4- El cuchillo de cortar el ombligo, se limpiaba bien, se pasaba por la candela para esterilizarlo, pues con esto se eliminaban las bacterias.

5- Para apuntar el niño en el Registro Demográfico, la madre esperaba que pasara alguna persona que fuese al pueblo y le comunicaba lo siguiente: “ ¿ Compay, usted va para el pueblo?” Si la persona le contestaba que sí, ella decía: “¡Pues espere un momentito!”  La madre del niño cogía un papel de estraza y escribía con un pedazo de carbón el nombre del niño. Si la persona perdía el papel, y José era  el nombre que le iba a poner al niño y no lo recordaba, le ponía otro nombre, por ejemplo, Juan.  En el Registro Demográfico,  le preguntaban: “¿Cuándo nació el muchachito?”, si fue el 19 de agosto, él le decía,  23 de agosto. 

6- Cuando la mujer paría, si era de día miraban el sol y por eso sabían la hora en que nació.

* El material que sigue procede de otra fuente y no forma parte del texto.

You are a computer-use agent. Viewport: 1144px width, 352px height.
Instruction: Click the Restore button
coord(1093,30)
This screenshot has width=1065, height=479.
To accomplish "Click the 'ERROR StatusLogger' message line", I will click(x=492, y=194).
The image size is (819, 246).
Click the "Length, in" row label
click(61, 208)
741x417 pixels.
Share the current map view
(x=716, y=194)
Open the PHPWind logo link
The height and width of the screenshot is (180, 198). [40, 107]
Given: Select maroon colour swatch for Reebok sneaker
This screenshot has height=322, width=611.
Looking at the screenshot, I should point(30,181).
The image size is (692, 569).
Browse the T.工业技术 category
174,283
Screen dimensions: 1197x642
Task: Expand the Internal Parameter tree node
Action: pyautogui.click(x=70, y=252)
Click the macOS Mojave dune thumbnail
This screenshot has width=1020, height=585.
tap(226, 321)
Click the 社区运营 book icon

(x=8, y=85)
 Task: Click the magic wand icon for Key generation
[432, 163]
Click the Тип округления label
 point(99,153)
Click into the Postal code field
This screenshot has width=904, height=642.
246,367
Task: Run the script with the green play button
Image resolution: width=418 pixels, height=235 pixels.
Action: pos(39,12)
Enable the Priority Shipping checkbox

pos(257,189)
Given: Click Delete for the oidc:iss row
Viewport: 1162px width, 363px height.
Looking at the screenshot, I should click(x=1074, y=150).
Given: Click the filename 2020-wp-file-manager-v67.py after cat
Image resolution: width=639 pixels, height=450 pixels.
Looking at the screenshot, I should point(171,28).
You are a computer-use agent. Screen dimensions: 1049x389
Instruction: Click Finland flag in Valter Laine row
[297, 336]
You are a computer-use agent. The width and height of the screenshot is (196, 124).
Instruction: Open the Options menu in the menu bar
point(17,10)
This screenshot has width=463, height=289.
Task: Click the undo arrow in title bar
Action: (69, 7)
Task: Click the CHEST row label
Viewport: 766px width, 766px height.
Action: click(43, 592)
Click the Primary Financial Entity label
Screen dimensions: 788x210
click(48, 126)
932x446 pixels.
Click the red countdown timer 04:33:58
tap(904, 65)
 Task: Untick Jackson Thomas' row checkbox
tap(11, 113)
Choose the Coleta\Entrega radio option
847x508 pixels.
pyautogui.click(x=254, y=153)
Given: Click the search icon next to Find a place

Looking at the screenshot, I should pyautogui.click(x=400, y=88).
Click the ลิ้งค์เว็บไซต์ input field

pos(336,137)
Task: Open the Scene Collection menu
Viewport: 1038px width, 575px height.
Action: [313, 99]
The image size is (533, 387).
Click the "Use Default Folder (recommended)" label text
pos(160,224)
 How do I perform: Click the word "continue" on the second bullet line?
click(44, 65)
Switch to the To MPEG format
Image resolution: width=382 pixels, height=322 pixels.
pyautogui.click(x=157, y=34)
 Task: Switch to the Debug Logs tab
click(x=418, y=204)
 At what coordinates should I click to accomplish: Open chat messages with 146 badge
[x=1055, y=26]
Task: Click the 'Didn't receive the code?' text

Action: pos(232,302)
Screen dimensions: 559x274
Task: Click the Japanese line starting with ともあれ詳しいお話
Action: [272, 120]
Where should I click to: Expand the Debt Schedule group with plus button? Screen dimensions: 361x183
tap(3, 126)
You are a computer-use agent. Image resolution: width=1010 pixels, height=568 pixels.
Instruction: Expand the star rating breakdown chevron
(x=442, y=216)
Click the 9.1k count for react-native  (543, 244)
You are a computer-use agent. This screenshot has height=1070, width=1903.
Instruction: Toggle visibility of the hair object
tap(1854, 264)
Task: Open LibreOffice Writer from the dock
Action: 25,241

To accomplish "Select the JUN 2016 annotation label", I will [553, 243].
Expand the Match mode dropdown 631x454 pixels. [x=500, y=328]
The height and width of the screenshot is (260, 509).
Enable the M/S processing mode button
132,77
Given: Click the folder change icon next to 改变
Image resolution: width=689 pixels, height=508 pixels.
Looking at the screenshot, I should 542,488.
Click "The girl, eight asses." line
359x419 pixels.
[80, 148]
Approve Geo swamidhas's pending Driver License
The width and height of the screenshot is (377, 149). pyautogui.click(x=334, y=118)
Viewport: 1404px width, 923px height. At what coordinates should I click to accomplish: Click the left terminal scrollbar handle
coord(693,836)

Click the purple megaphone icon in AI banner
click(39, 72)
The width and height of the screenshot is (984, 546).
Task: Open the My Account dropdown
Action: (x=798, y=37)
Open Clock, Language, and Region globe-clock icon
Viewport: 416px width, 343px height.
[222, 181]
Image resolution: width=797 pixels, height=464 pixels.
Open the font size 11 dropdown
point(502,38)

7- Depende el día de la semana le colocaban el nombre a los niños mayormente. Ejemplo: Si era martes, le colocaban al niño Martín o María, si era Jueves, Juana  y así sucesivamente o en memoria de algún santo.

8- A los siete días de nacer el niño el sacerdote o cura iba al hogar  del recién nacido a bautizarlo. Pues si moría el niño (a) era mejor que estuviese bautizado y no fuera al limbo.

9- La mujer que paría era la que tejía la ropa del bebé. Anteriormente se utilizaba un coy o  hamaca para la cuna del bebé.

10-  Doña Fina colocaba el ombligo en un libro para que el niño saliera inteligente.